Migrants say they are being handed tax bills they cannot pay
British migrants who brought their pension funds with them to New Zealand are angry about facing hefty tax bills when they are not allowed to access transferred money to pay them.
Inland Revenue is sending letters to taxpayers it suspects withdrew or transferred money from foreign pension funds between 2000 and March 31, 2014, without paying adequate tax.
Pension transfers are tax-free if they are made within four years of coming to New Zealand.
But outside of that time frame, there is a charge.
The rules were updated in 2014 because there were concerns many people were not applying them properly..
The longer someone is resident in New Zealand before they transfer their account, the more tax they pay.
Tax specialist Terry Baucher is taking up the fight on behalf of scores of Brits who find themselves caught by the new rules. He said: "It is a disgrace. It has a terribly compounding effect.

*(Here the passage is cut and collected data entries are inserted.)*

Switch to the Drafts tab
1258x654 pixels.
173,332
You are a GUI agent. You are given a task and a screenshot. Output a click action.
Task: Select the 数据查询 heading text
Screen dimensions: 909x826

More people are coming out of the woodwork because pressure is being applied."
He said he had dealt with a number of cases of people struggling, one who owed more than $40,000 but did not have access to money to pay it.
Those who cannot pay the tax bill upfront can make an arrangement with the IRD to pay it off but pay a use of money interest charge of 9.21 per cent.
British migrant David Wright said he and his wife were devastated to receive a letter from IRD after Christmas telling them that they could owe tax.
Their bill might be as high as $25,000 – with any applicable penalties on top.
Wright moved to New Zealand as a police officer in 2006. He had been contributing 12 per cent of his salary to the fund while working in Britain.
He said he was never informed that there could be a tax bill due because of his pension transfer.
He said it did not seem fair that New Zealand was staking a tax claim to the money.
"These pensions were a direct result of voluntary contributions by ourselves directly from our UK salary as part of our superannuation scheme and we were subjected to taxation. At no stage should New Zealand stake any claim of right to taxation on this. The irony and injustice of this is that we have invested this money into New Zealand and hugely contributed to this economy."
If he had known, he might have accepted it as part of the cost of moving, he said, or could have decided against shifting to New Zealand.
He said his only option to pay such a bill would be to sell his Rothesay Bay, Auckland, house. "I cannot see any way out of this, I cannot see how I can possibly pay this, I would be literally better off dying and leaving my life cover to pay the bill."
British migrants or people with a UK pension, who transferred it between 2000 and 2014 were given an amnesty when the new tax rules were introduced and allowed to pay tax on 15 per cent of the transferred amount, if they had not paid the correct amount at the time of transfer.
But that amnesty is not available to those who claimed Working for Families or have a student loan.
Industry practitioners said the potential problem of how tax liabilities would be met was raised when tax changes were first proposed.
But they said Inland Revenue had suggested people could get around it because KiwiSaver schemes allowed people to withdraw money to pay their tax bills, at that time.
Last year however, all the country's KiwiSaver schemes lost their qualifying recognised overseas pension scheme (QROPS) status. They can no longer accept pension transfers and money already transferred into the schemes is trapped.
And from December this year, non-KiwiSaver schemes that still have QROPS status will be affected by a rule change that will limit the amount people can withdraw at age 55 to no more than 10 per cent of their total balance.
An Inland Revenue spokesman said taxing residents on foreign superannuation schemes provided consistency.
The new rules introduced in 2014 gave more clarity than the previous system of taxing on accrual under the foreign investment fund (FIF) rules or on receipt, depending on the structure of the foreign scheme, he said.
"If anyone in this situation is having difficulty meeting their obligations, we would encourage them to get in contact with Inland Revenue as soon as possible to work out a suitable repayment plan."
Alun Rees-Williams, director of Britannia, one of the country's biggest pension transfer firms, said there had been a drop in the number of people wanting to move their money.
He said that was partly because of the tax changes, but also because of changes to the rules in Britain. There had also been a rush of people trying to get through during the amnesty period.
Rees-Williams said he had dealt with clients who found they had to pay subsidies back to Work and Income because their pension transfers were counted as income in a tax return, which pushed them over the threshold.
"Even though they never received a cent in their pockets."